**INPUT MATERIAL:**
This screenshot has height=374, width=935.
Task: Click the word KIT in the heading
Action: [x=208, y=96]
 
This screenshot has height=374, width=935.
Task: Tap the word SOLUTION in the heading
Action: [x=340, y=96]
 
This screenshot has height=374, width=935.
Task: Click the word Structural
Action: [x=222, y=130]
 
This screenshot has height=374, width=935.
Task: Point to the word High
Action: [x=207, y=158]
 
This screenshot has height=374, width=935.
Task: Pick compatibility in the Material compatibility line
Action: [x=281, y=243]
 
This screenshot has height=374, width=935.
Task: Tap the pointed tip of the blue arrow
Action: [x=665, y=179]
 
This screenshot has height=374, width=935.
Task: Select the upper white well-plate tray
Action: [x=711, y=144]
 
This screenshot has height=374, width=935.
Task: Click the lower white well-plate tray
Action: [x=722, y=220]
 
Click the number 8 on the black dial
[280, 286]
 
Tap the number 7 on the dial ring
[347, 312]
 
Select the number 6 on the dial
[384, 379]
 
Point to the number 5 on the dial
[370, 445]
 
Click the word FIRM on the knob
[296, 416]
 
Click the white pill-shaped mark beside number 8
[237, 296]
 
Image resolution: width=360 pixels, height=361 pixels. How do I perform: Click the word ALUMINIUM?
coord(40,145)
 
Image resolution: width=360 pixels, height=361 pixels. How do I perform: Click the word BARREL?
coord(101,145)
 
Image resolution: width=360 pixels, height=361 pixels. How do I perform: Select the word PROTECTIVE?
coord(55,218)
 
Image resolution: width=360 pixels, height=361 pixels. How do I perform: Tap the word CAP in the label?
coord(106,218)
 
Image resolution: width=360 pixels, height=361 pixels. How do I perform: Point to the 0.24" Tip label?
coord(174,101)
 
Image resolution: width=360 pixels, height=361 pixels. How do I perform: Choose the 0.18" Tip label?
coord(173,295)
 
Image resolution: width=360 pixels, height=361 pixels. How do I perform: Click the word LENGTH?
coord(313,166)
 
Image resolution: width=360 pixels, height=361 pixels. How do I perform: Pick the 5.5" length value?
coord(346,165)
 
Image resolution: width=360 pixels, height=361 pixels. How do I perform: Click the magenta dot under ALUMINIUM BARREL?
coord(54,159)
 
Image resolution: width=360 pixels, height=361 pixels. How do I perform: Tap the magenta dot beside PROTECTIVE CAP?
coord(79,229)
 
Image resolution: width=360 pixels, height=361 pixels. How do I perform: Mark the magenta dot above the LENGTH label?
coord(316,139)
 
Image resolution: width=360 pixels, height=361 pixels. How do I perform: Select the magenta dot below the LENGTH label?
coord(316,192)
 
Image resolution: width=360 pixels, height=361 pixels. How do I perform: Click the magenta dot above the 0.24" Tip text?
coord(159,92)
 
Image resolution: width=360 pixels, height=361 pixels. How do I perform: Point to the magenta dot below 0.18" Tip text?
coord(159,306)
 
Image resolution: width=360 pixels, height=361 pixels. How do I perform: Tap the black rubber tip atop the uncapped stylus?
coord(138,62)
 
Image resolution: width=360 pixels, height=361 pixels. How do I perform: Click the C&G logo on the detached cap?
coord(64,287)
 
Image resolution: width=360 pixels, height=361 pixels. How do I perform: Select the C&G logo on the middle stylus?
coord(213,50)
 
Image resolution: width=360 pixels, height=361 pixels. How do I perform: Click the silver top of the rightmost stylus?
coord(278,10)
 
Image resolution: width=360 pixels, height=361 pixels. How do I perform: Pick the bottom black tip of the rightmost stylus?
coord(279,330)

**PROBLEM REQUIREMENTS:**
Swap "magenta dot" for "pink dot" throughout the lines above and give them again, leaving everything else unchanged.

**SOLVED PROBLEM:**
This screenshot has height=374, width=935.
Task: Click the word KIT in the heading
Action: [x=208, y=96]
 
This screenshot has height=374, width=935.
Task: Tap the word SOLUTION in the heading
Action: [x=340, y=96]
 
This screenshot has height=374, width=935.
Task: Click the word Structural
Action: [x=222, y=130]
 
This screenshot has height=374, width=935.
Task: Point to the word High
Action: [x=207, y=158]
 
This screenshot has height=374, width=935.
Task: Pick compatibility in the Material compatibility line
Action: [x=281, y=243]
 
This screenshot has height=374, width=935.
Task: Tap the pointed tip of the blue arrow
Action: [x=665, y=179]
 
This screenshot has height=374, width=935.
Task: Select the upper white well-plate tray
Action: [x=711, y=144]
 
This screenshot has height=374, width=935.
Task: Click the lower white well-plate tray
Action: [x=722, y=220]
 
Click the number 8 on the black dial
[280, 286]
 
Tap the number 7 on the dial ring
[347, 312]
 
Select the number 6 on the dial
[384, 379]
 
Point to the number 5 on the dial
[370, 445]
 
Click the word FIRM on the knob
[296, 416]
 
Click the white pill-shaped mark beside number 8
[237, 296]
 
Image resolution: width=360 pixels, height=361 pixels. How do I perform: Click the word ALUMINIUM?
coord(40,145)
 
Image resolution: width=360 pixels, height=361 pixels. How do I perform: Click the word BARREL?
coord(101,145)
 
Image resolution: width=360 pixels, height=361 pixels. How do I perform: Select the word PROTECTIVE?
coord(55,218)
 
Image resolution: width=360 pixels, height=361 pixels. How do I perform: Tap the word CAP in the label?
coord(106,218)
 
Image resolution: width=360 pixels, height=361 pixels. How do I perform: Point to the 0.24" Tip label?
coord(174,101)
 
Image resolution: width=360 pixels, height=361 pixels. How do I perform: Choose the 0.18" Tip label?
coord(173,295)
 
Image resolution: width=360 pixels, height=361 pixels. How do I perform: Click the word LENGTH?
coord(313,166)
 
Image resolution: width=360 pixels, height=361 pixels. How do I perform: Pick the 5.5" length value?
coord(346,165)
 
Image resolution: width=360 pixels, height=361 pixels. How do I perform: Click the pink dot under ALUMINIUM BARREL?
coord(54,159)
 
Image resolution: width=360 pixels, height=361 pixels. How do I perform: Tap the pink dot beside PROTECTIVE CAP?
coord(79,229)
 
Image resolution: width=360 pixels, height=361 pixels. How do I perform: Mark the pink dot above the LENGTH label?
coord(316,139)
 
Image resolution: width=360 pixels, height=361 pixels. How do I perform: Select the pink dot below the LENGTH label?
coord(316,192)
 
Image resolution: width=360 pixels, height=361 pixels. How do I perform: Click the pink dot above the 0.24" Tip text?
coord(159,92)
 
Image resolution: width=360 pixels, height=361 pixels. How do I perform: Point to the pink dot below 0.18" Tip text?
coord(159,306)
 
Image resolution: width=360 pixels, height=361 pixels. How do I perform: Tap the black rubber tip atop the uncapped stylus?
coord(138,62)
 
Image resolution: width=360 pixels, height=361 pixels. How do I perform: Click the C&G logo on the detached cap?
coord(64,287)
 
Image resolution: width=360 pixels, height=361 pixels. How do I perform: Select the C&G logo on the middle stylus?
coord(213,50)
 
Image resolution: width=360 pixels, height=361 pixels. How do I perform: Click the silver top of the rightmost stylus?
coord(278,10)
 
Image resolution: width=360 pixels, height=361 pixels. How do I perform: Pick the bottom black tip of the rightmost stylus?
coord(279,330)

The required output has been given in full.